Nel bene e nel male, c'è sempre qualcuno che rimpiange qualcun altro sul punto di morte, dove non si è mai veramente soli. Qualcuno vicino o qualcuno distante che è presente e assiste. Si parte per un viaggio infinito dal quale mai alcuno è tornato nelle nostre sembianze a visitarci. Eppure, chi ha fede e non solo, sa che il dipartito è ovunque e non limitatamente al cuore.
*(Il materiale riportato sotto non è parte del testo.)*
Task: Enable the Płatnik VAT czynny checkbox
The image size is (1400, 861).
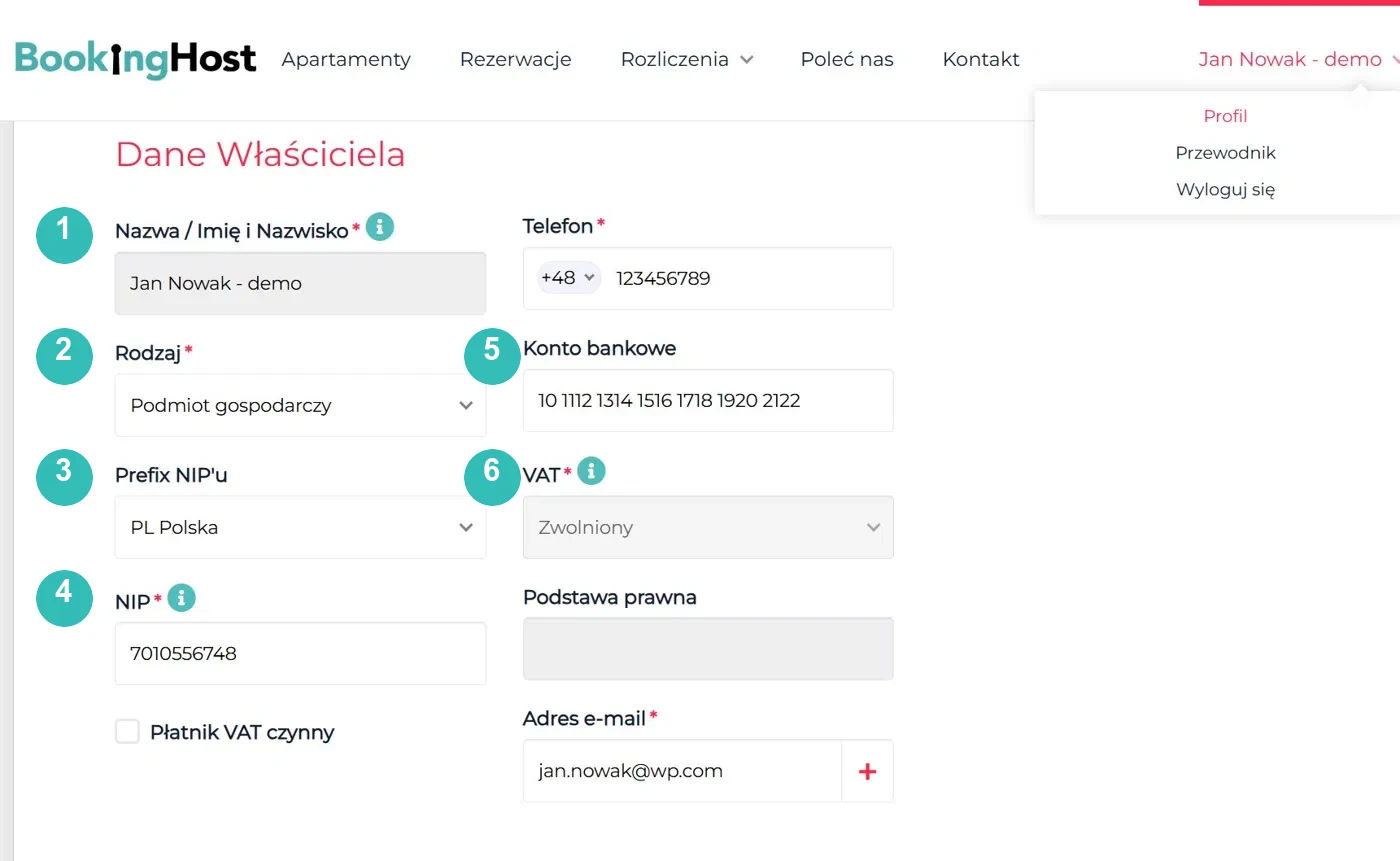Action: [x=127, y=732]
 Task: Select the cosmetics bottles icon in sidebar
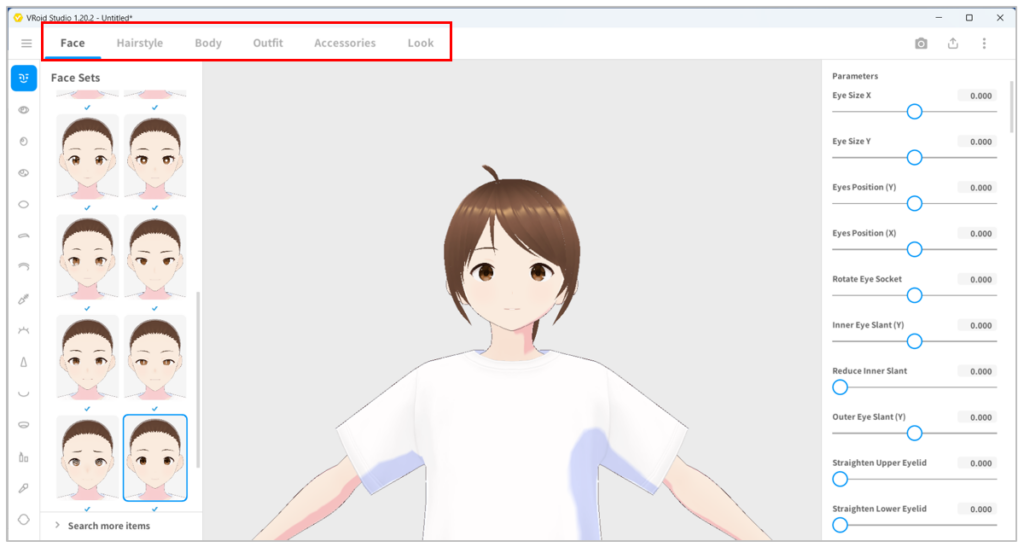24,456
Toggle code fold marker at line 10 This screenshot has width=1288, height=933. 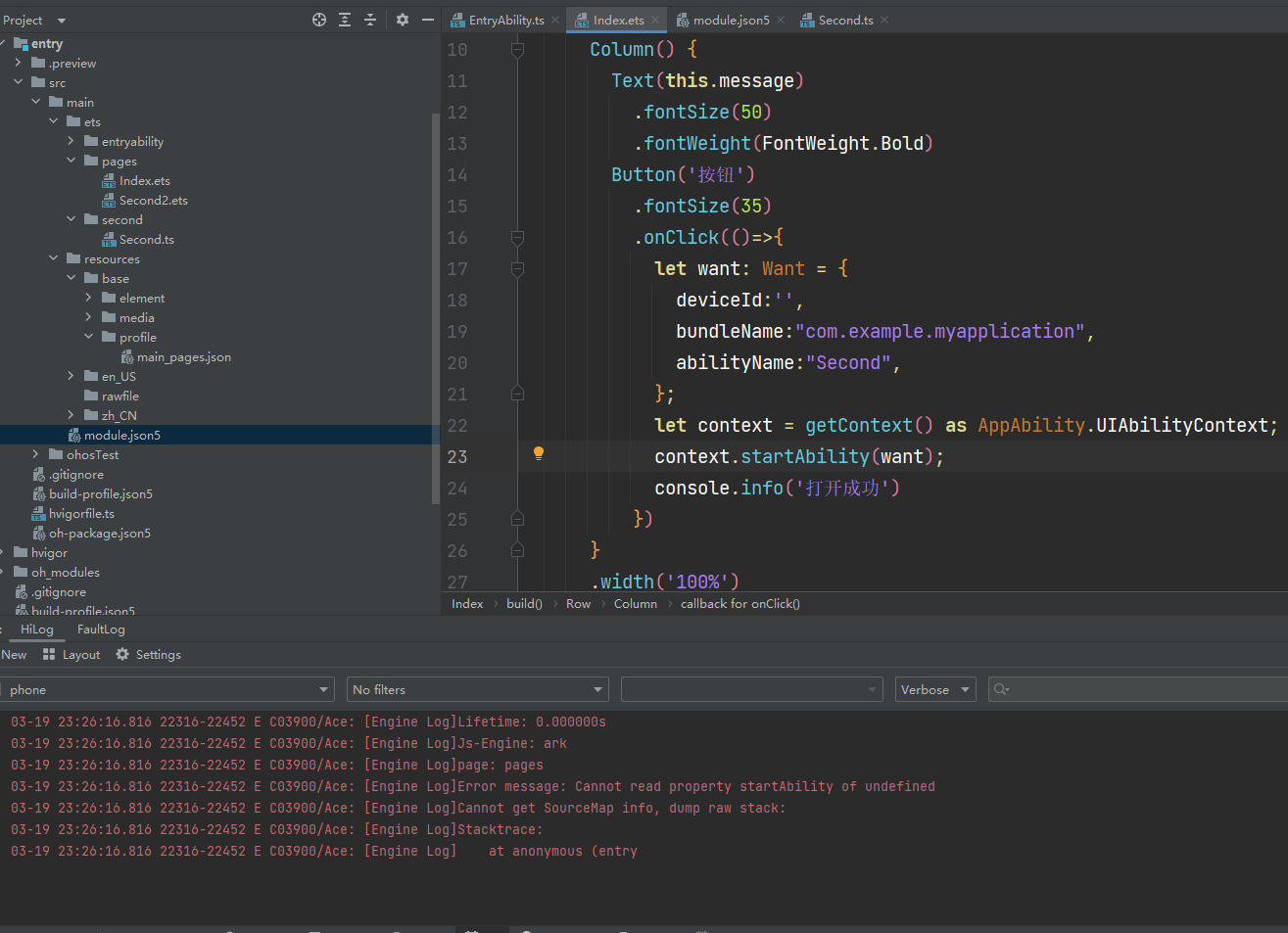pyautogui.click(x=517, y=50)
Dipartire è partire dividendo, perdere l'unità fittizia della forma per abbracciare quella vera della luce. Dipartire è separarsi dalla vacuità e dalla vanità per ritrovarsi integri su altri piani e per offrirsi al modo sotto altre vesti. Il dipartito è sacro perché si separa dall'inutilità della vita, mutando i paesaggi interiori di chi resta.
È la sconfitta del senso di giustizia la morte, della nemesi dichiarata nell'esistenza. È la fioritura di qualcosa di bello, di una casa dolce che la vita nei suoi percorsi ha offuscato.
Il tempo allontana e definisce. Chi è allora il vero estinto? Chi abbiamo lasciato col cuore a una stazione da cui in solitaria abbiamo proseguito il viaggio. Tornano i ricordi e la neve purifica, toglie, espropria, riconducendoci alla verità invisibile.
Sulla pista del sole
Siamo quadri inchiodati
nell'infinitudine del tempo,
solitudine inoltrata
che si spegne nel fiato.
Siamo alberi, sentinelle
nel silenzio vegliardo, che attendono
di riempirsi di gemme e luce.
Un sepolcro imbiancato è la via dell'inverno,
un sentiero che porta al sole
nel cielo grigio, indistinto
che noi non vediamo e salutiamo soltanto,
pregando,
intonando fiori al lume della speranza.
Dimmi che tornerai
e ritornerò in me
a saziarmi di te,
nel tabernacolo del nostro silenzio.